╔══

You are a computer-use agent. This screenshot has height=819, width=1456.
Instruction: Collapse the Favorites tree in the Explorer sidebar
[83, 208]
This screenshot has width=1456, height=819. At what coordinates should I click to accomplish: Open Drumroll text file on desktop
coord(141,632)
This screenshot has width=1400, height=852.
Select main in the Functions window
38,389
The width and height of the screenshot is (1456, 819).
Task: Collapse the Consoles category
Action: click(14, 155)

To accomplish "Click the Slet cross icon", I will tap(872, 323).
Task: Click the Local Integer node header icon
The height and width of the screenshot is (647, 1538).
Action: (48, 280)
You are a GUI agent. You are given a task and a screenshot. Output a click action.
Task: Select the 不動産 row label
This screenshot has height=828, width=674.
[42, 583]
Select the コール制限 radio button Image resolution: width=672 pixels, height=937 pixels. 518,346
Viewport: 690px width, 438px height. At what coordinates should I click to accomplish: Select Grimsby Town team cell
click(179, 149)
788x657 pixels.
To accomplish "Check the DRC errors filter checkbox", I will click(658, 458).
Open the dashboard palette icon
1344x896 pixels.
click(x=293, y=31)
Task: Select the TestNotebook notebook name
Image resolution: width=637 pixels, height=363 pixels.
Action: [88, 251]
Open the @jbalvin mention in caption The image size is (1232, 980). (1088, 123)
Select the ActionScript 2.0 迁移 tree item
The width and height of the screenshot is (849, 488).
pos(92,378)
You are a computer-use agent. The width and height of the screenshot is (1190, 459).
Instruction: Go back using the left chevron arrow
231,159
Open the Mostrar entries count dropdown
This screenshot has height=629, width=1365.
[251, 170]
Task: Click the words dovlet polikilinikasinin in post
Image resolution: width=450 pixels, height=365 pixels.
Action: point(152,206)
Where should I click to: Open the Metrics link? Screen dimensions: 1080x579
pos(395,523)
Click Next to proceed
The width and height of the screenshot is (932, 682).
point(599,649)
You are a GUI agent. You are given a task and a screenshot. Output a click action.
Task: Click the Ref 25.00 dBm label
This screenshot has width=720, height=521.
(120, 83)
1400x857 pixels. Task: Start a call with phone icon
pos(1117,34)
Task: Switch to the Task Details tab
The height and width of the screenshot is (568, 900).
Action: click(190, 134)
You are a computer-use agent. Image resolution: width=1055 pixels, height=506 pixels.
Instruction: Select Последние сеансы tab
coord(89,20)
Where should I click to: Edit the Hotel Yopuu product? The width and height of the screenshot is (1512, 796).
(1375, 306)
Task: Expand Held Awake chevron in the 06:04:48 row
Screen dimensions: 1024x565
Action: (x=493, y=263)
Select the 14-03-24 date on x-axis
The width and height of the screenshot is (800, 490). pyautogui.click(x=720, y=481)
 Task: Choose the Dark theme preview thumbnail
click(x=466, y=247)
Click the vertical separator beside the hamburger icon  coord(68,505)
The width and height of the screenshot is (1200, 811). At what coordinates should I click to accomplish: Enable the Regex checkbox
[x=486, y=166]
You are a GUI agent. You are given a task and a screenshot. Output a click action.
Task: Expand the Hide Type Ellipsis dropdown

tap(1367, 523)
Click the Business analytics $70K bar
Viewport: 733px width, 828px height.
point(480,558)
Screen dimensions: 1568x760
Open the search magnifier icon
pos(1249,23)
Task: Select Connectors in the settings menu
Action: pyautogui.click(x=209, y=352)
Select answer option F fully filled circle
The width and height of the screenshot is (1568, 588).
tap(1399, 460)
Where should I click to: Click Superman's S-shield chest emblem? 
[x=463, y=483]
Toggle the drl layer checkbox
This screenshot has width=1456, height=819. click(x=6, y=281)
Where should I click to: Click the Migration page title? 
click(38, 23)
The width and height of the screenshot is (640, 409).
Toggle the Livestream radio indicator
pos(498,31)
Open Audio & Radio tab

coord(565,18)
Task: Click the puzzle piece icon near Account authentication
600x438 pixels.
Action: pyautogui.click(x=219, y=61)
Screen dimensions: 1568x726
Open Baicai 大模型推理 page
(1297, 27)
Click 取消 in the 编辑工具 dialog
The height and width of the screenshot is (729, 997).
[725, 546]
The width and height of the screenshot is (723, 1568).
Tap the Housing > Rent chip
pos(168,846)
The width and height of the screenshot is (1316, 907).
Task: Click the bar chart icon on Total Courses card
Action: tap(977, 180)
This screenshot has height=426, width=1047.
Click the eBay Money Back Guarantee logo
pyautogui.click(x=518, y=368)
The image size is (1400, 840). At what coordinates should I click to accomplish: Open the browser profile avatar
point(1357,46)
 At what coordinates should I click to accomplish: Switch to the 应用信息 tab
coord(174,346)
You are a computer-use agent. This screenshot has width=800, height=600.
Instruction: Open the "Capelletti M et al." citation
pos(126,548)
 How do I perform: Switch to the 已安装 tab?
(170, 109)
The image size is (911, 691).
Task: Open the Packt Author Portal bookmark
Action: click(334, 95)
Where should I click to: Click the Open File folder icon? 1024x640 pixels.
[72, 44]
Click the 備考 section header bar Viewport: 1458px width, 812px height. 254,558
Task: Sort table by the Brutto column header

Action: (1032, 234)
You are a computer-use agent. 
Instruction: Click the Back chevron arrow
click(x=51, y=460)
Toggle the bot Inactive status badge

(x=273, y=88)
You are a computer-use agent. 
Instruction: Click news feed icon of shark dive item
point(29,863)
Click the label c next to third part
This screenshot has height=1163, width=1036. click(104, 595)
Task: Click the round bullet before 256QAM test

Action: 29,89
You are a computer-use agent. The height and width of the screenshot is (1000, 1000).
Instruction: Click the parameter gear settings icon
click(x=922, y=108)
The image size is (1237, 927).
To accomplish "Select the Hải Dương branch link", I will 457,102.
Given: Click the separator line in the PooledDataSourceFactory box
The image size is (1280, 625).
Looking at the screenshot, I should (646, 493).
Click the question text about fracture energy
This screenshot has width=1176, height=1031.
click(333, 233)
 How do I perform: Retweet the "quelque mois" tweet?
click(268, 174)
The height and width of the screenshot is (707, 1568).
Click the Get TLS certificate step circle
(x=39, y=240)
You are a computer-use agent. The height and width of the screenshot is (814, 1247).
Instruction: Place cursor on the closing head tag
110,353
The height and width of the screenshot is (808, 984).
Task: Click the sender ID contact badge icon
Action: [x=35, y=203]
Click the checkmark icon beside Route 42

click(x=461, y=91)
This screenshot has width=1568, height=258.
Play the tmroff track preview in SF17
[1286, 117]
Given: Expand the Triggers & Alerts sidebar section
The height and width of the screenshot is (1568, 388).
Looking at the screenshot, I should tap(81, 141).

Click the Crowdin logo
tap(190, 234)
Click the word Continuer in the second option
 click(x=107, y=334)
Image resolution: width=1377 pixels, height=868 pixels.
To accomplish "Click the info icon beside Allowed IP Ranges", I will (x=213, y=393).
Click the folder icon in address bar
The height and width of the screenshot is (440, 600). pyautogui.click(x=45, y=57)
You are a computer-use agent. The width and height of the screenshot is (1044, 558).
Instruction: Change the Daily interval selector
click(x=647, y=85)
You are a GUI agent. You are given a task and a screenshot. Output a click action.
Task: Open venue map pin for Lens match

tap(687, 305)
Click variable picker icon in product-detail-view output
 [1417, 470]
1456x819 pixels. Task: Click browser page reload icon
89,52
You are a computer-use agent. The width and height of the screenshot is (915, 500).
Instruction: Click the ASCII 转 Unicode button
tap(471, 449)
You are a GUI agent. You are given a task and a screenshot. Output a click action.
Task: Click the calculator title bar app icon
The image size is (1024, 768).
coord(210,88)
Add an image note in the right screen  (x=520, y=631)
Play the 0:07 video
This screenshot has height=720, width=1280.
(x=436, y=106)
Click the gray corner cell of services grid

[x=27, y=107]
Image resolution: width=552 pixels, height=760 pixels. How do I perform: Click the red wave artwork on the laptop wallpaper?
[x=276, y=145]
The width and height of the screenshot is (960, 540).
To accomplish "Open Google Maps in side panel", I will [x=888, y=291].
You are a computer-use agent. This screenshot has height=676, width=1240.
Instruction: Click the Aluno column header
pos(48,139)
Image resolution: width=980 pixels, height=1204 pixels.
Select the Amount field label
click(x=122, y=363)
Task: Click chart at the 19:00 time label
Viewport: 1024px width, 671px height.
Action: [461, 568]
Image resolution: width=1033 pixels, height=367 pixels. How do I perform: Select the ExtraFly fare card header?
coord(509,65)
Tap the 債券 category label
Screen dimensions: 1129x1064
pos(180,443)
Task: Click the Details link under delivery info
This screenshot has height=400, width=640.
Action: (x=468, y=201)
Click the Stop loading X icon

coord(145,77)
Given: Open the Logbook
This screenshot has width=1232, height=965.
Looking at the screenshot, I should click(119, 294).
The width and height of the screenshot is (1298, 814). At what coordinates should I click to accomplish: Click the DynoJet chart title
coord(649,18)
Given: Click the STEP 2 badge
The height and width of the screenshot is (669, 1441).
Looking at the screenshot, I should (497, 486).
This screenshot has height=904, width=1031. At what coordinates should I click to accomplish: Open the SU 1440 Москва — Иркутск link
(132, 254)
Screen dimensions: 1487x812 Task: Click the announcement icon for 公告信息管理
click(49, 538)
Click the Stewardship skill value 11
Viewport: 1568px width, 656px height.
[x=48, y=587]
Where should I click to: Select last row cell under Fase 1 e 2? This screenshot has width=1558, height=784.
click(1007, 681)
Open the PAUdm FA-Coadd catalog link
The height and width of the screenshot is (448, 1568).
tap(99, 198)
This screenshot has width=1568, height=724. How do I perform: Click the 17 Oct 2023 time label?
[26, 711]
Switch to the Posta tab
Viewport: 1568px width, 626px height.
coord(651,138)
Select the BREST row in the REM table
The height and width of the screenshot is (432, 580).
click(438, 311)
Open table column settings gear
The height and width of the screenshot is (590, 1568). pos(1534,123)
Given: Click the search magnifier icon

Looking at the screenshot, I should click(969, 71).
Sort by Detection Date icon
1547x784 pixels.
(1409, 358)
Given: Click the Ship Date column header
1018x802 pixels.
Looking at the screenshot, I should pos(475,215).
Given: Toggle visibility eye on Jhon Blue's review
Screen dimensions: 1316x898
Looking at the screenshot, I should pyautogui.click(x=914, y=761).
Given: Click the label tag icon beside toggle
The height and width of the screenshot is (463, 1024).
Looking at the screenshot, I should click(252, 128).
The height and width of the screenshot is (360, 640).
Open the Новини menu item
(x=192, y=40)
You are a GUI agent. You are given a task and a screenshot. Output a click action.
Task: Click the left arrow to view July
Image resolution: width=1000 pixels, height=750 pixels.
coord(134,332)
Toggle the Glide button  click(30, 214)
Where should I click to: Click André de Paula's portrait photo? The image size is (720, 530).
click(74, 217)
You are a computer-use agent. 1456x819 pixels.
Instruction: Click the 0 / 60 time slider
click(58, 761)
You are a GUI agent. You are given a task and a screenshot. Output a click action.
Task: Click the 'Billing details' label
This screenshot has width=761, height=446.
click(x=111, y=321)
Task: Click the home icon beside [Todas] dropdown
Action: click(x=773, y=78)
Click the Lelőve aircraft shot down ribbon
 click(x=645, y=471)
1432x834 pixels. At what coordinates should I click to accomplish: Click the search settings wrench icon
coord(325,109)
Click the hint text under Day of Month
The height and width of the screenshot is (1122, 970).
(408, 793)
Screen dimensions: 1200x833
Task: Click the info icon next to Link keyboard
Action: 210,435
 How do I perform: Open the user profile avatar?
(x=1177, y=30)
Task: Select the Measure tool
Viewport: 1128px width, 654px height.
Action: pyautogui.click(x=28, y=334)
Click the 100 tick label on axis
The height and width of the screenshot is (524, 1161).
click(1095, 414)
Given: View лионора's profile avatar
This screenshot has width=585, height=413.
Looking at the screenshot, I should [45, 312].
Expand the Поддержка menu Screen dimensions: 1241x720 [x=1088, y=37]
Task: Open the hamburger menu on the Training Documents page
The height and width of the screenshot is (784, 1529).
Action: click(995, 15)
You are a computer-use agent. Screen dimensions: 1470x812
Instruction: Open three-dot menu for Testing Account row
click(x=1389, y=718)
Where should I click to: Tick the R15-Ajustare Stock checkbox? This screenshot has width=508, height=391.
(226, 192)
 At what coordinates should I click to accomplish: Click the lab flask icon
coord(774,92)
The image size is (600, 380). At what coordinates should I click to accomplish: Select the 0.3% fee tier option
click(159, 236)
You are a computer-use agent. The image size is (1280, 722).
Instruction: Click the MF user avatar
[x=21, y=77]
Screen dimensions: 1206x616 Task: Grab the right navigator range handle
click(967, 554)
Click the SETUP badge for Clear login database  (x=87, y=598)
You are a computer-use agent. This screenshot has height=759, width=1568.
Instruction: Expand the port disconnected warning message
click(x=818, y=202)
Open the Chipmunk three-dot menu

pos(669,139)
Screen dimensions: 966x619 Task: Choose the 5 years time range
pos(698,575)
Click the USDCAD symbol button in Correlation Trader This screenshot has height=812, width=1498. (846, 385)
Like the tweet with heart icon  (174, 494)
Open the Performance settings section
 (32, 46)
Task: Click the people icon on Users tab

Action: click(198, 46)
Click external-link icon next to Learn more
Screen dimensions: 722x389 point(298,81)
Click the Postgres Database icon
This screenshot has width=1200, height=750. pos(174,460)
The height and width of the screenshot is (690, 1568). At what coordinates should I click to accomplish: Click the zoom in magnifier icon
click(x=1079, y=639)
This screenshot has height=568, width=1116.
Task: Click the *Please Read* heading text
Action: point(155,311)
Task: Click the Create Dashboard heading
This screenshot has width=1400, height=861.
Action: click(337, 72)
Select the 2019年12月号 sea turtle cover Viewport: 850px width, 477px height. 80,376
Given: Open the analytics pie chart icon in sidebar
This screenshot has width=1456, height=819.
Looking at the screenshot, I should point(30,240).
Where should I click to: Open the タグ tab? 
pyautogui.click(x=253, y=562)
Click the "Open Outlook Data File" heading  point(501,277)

╚══

● WRITTEN INSTRUCTION
Convert the lines into a numbered list, starting at the first line and stopping after the line that contains "coord(141,632)". Leave out any blank lines.

● WRITTEN SOLUTION
1. You are a computer-use agent. This screenshot has height=819, width=1456.
2. Instruction: Collapse the Favorites tree in the Explorer sidebar
3. [83, 208]
4. This screenshot has width=1456, height=819. At what coordinates should I click to accomplish: Open Drumroll text file on desktop
5. coord(141,632)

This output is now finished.